Last year I was finally able to name one of the types of privileges I live with. I call it living under the radar (utr) and being safe invisible.
I am tall, well over 6 feet and big, over 250 lbs. I am white. I am upper middle-aged. I am cis male. Those characteristics alone make me the picture boy of white male privilege and the patriarchy of America. I first really noticed this 8 years ago walking in Manhattan.
I was walking down the sidewalk through one of the infamous sea of humanity scenes we associate with New York. Ahead of me by forty feet was a woman about 5 feet tall wearing a red coat you could not miss. I watched her walk through the crowd. She had to bob, weave, stop, and dash ahead to get around people and avoid collisions. All this while wearing a red coat, you could see three blocks away.
I was wearing a dark grey wool coat and brown pants. As I walked, I rarely had to move out of the straight line I walked. The people coming toward me would flow around me like a stream around a rock. I could walk freely and not have to alter my course for all others. I didn’t really sense they were paying extreme attention to who I was. They just flowed around me. That was a big wake-up for me on a few types of privilege I hold. What would a person of color my size experience and how would they be treated in that situation?

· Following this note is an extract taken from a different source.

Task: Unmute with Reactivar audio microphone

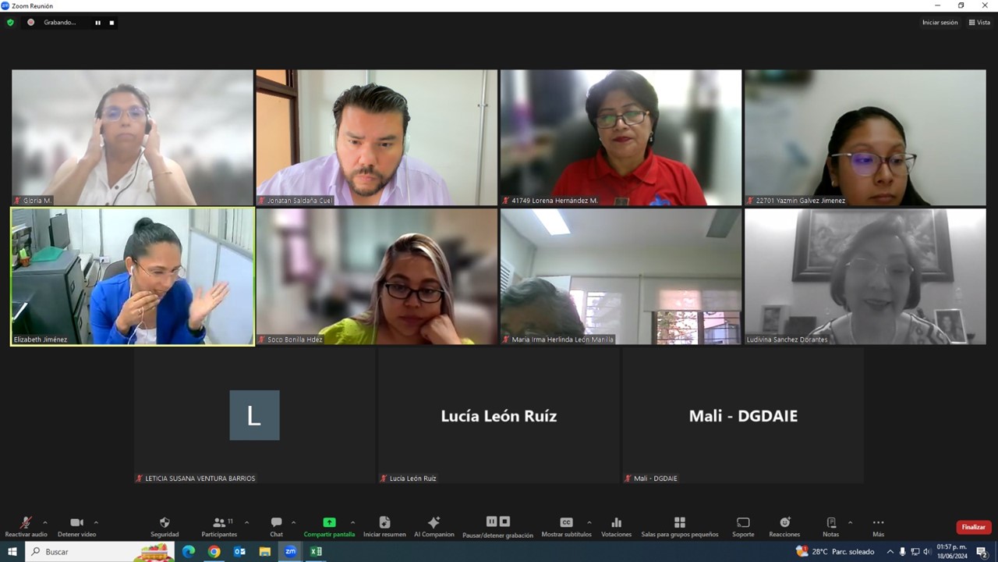Action: (26, 523)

Another learning experience that connects me with the sidewalk moment occurs when I go into a store. The sales associates will greet me, ask if I need help, and after I decline leave me alone as I look about. They rarely look at me, watch me, or care what I am looking at. I disappear to them. I only reappear when I ask for help or get my wallet out to spend money. I then become real again.
When I go driving, especially in my very common dark grey hybrid sedan, I am seen as an object to avoid hitting, to allow to merge, to note for right of way. As soon as traffic is flowing, I become invisible to everyone as only being worthy of notice beyond another moving vehicle. I attribute this mostly to being white and in a very boring, common car.
For all of these I became “safe invisible”. Being white, middle-aged, people racially profile me as “safe” and not needing any more attention. I think about and keep learning of the unjust treatment of people of color, whom in similar circumstances are unwarrantably profiled as “dangerous” and needing surveillance.
Last year I came up with the concept of living under the radar (utr). I want to shed as much of my privilege that intrudes, steps on, and talks over people of color and people who are not cis-white male. I, and all men benefitting from the patriarchy, have done these actions for eternity and we need to shut the fuck up, sit down, and listen to those we talk over and can’t fathom sharing equity and justice with.
By embracing my safe invisible status, I want to fade out to the point where I can flow anywhere and only be noticed as something not to run into. I want to use this privilege to help others and to cease being the center of any attention.